In recent meetings with all 30 general managers, Adam Silver acknowledged that tanking has become “worse this year than in recent memory” and stressed that competitive integrity is at risk. The commissioner emphasised that the league will introduce rule changes specifically designed to reduce the incentive for teams to lose intentionally to improve draft odds.
Silver had already hinted at a more aggressive stance during NBA All-Star weekend, when he said he was prepared to explore “every possible remedy” to curb suspicions of manipulated line‑ups and strategic losses by teams drifting out of the playoff picture. Within the league office, there is a growing feeling that tanking has shifted from being an occasional tactic to a structural threat to the NBA’s image and product.
The rule ideas on the table
Discussions between the league, the competition committee and ownership groups have produced an extensive menu of potential reforms, all designed to make bottoming out a less attractive strategy. While not all of them are expected to be implemented, sources indicate that a meaningful package of changes is being prepared.
Among the ideas being seriously considered are:
- Limiting first‑round pick protections
Teams could see protections restricted to top‑4 or full‑lottery (top‑14) ranges, curbing complex trade constructions that currently encourage franchises to sink in the standings to retain or convey protected picks at optimal times. - Freezing lottery odds at the trade deadline
Under this concept, a team’s lottery probabilities would be locked in as of the deadline, removing the incentive to aggressively pivot into a late‑season nosedive once it becomes clear the playoffs are out of reach. - Capping consecutive top‑4 selections
One proposal would prevent teams from picking in the top‑4 in consecutive drafts, or from finishing among the three worst records in back-to-back seasons, in an effort to discourage extended, multi‑year free-falls. - Blocking recent contenders from the very top
Another option under consideration is to rule out any team from drafting in the top‑4 the season after reaching a conference finals, designed to stop franchises from tearing down competitive rosters immediately after deep postseason runs. - Using multi‑year records for lottery odds
The league has also explored weighting lottery odds based on a team’s performance over the past two seasons, rewarding consistent effort and making single‑season collapses less rewarding. - Expanding and flattening the lottery
Extending lottery participation to play‑in teams and further flattening the odds among non‑playoff clubs would reduce the marginal benefit of being truly terrible versus simply missing out on the postseason.

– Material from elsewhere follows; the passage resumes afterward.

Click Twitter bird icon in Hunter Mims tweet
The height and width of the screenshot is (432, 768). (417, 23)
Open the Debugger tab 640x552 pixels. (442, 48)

The league is unlikely to adopt every measure at once, but there is a clear intent to reshape the risk‑reward equation in front offices that have grown comfortable with aggressive rebuilds.

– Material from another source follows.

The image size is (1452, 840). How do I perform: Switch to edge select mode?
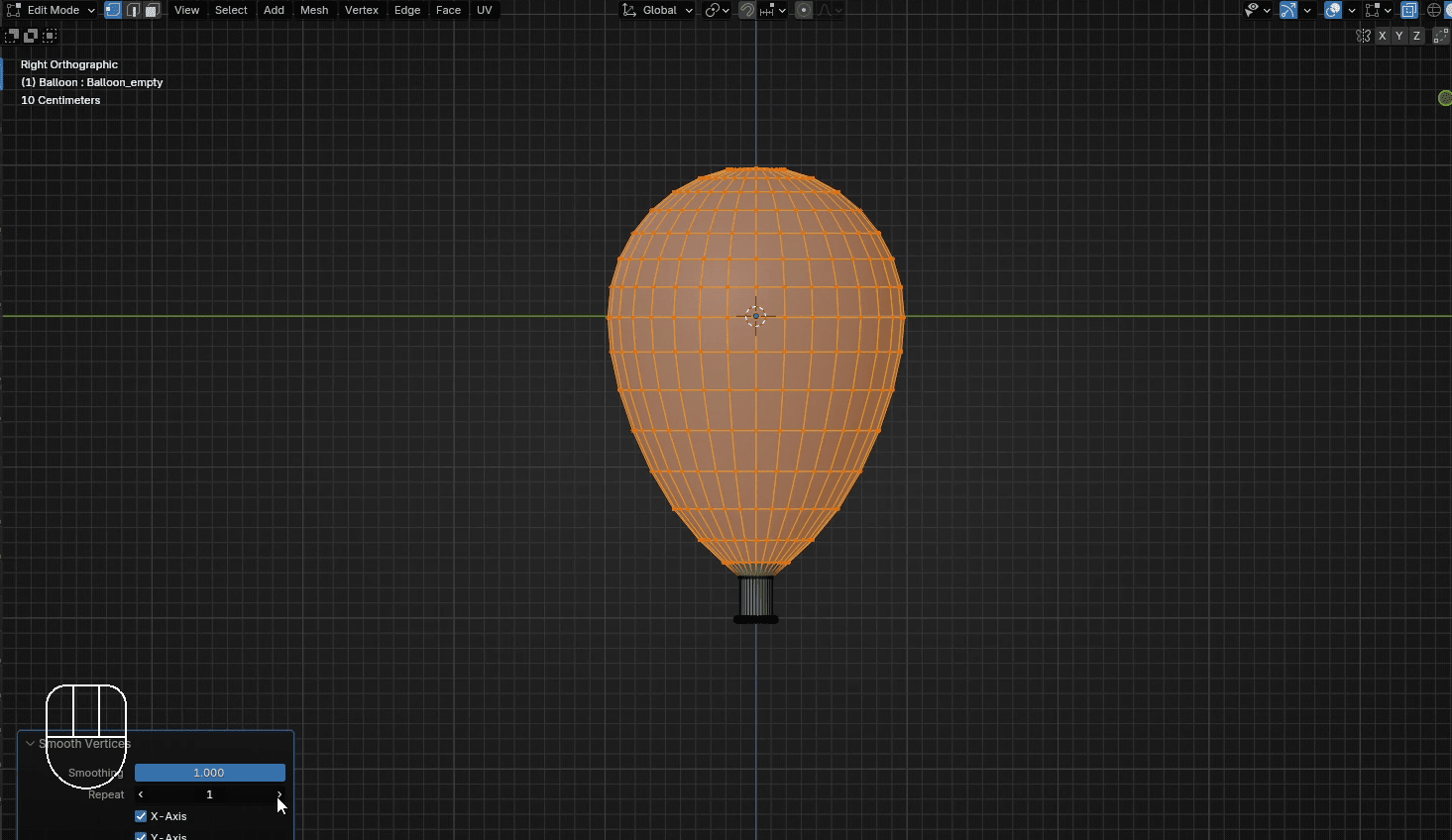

External pressure and public optics
The push to overhaul anti‑tanking rules is not just coming from the commissioner’s office. High‑profile figures around the league have spent months calling for action. Mike Krzyzewski, a key voice in the NBA’s basketball operations structure, told general managers that a “quick and measured” response was needed, urging teams to prepare for a different competitive landscape.
Phoenix Suns owner Mat Ishbia went even further, describing tanking as “much worse than any props betting scandal” in a widely shared post on X, a comparison that struck a nerve in a league still calibrating its relationship with legal gambling. Recent fines for teams such as the Utah Jazz and Indiana Pacers over conduct deemed harmful to player participation policies have reinforced the sense that the league is ready to move from warnings to enforcement.
For the NBA, the optics are increasingly important. At a time when the product is consumed live and in real time across social media, long stretches of apparently non‑competitive basketball can damage trust as much as officiating controversies or off‑court scandals.
Will the changes actually fix tanking?
Inside front offices, there is cautious acceptance that reform is coming, but differing views on how much it will actually change behaviour. Several analysts have noted that this season is especially volatile, with the 2026 draft class widely projected to be strong and multiple teams trying to manage complex pick protections.
Critics argue that as long as the worst teams are rewarded with access to the top of the draft, there will always be creative ways to “rebuild” right up to the edge of the rulebook. Suggestions from outside the league include tying draft order to wins after the All‑Star break or setting a minimum number of victories to qualify for the lottery. Still, those ideas remain theoretical and, for now, politically difficult.
Supporters of reform counter that even incremental changes can meaningfully alter decision‑making. If the advantage of being the absolute worst team shrinks and safeguards limit extended losing streaks, the argument goes, front offices will be nudged toward staying competitive rather than pressing the reset button.
Protecting the fan experience
Beyond the technical debate around lottery math and pick protections, the league’s priority is clear: ensuring that every regular‑season night has something at stake. The in‑season tournament was introduced with that goal in mind, raising the competitive intensity of early‑season games; the next challenge is securing the final months of the calendar against suspicious line‑ups and streaks of “strategic” defeats.
For fans, especially younger audiences watching globally, the perception that teams are losing on purpose undermines the basic promise of sport: that everyone on the floor is trying to win. The coming season will not just test the effectiveness of any new anti‑tanking rules, but also how far the NBA is willing to go to protect its core narrative — that competing hard, from October to April, always matters.